PROMPT: From the first line to the last, return the data exactly as it stands.

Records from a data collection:
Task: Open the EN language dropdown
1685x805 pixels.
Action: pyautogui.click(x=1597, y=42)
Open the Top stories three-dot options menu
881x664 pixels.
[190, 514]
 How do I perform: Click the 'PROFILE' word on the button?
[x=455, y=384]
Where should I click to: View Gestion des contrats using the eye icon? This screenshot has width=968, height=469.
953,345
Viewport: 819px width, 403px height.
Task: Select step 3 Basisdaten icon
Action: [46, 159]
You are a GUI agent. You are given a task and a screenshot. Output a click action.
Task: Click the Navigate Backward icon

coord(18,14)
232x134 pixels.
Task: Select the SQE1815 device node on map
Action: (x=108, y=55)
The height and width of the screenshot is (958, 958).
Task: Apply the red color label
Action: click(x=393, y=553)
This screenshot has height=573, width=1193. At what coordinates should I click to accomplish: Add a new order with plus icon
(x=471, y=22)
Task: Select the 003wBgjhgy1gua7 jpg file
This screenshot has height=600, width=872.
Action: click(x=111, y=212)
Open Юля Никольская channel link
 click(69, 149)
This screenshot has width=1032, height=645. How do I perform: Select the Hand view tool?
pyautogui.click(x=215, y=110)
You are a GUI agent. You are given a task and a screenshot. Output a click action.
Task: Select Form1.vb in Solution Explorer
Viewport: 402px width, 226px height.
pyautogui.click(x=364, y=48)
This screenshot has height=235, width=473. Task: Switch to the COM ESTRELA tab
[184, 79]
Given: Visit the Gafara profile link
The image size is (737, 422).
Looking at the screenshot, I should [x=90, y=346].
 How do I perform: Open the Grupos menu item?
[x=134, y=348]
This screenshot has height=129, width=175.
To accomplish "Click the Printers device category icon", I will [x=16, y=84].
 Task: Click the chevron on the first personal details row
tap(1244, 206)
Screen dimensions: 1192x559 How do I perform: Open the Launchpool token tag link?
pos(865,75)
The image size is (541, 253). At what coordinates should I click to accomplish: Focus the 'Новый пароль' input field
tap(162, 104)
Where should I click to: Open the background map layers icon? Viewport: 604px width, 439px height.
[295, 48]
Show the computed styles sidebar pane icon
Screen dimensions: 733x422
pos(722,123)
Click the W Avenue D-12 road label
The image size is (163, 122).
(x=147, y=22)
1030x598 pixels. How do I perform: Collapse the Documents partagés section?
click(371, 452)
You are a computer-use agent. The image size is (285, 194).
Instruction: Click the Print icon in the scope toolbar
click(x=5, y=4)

OUTPUT:
Task: Open the EN language dropdown
1685x805 pixels.
Action: pyautogui.click(x=1597, y=42)
Open the Top stories three-dot options menu
881x664 pixels.
[190, 514]
 How do I perform: Click the 'PROFILE' word on the button?
[x=455, y=384]
Where should I click to: View Gestion des contrats using the eye icon? This screenshot has width=968, height=469.
953,345
Viewport: 819px width, 403px height.
Task: Select step 3 Basisdaten icon
Action: [46, 159]
You are a GUI agent. You are given a task and a screenshot. Output a click action.
Task: Click the Navigate Backward icon

coord(18,14)
232x134 pixels.
Task: Select the SQE1815 device node on map
Action: (x=108, y=55)
The height and width of the screenshot is (958, 958).
Task: Apply the red color label
Action: click(x=393, y=553)
This screenshot has height=573, width=1193. At what coordinates should I click to accomplish: Add a new order with plus icon
(x=471, y=22)
Task: Select the 003wBgjhgy1gua7 jpg file
This screenshot has height=600, width=872.
Action: click(x=111, y=212)
Open Юля Никольская channel link
 click(69, 149)
This screenshot has width=1032, height=645. How do I perform: Select the Hand view tool?
pyautogui.click(x=215, y=110)
You are a GUI agent. You are given a task and a screenshot. Output a click action.
Task: Select Form1.vb in Solution Explorer
Viewport: 402px width, 226px height.
pyautogui.click(x=364, y=48)
This screenshot has height=235, width=473. Task: Switch to the COM ESTRELA tab
[184, 79]
Given: Visit the Gafara profile link
The image size is (737, 422).
Looking at the screenshot, I should [x=90, y=346].
 How do I perform: Open the Grupos menu item?
[x=134, y=348]
This screenshot has height=129, width=175.
To accomplish "Click the Printers device category icon", I will [x=16, y=84].
 Task: Click the chevron on the first personal details row
tap(1244, 206)
Screen dimensions: 1192x559 How do I perform: Open the Launchpool token tag link?
pos(865,75)
The image size is (541, 253). At what coordinates should I click to accomplish: Focus the 'Новый пароль' input field
tap(162, 104)
Where should I click to: Open the background map layers icon? Viewport: 604px width, 439px height.
[295, 48]
Show the computed styles sidebar pane icon
Screen dimensions: 733x422
pos(722,123)
Click the W Avenue D-12 road label
The image size is (163, 122).
(x=147, y=22)
1030x598 pixels. How do I perform: Collapse the Documents partagés section?
click(371, 452)
You are a computer-use agent. The image size is (285, 194).
Instruction: Click the Print icon in the scope toolbar
click(x=5, y=4)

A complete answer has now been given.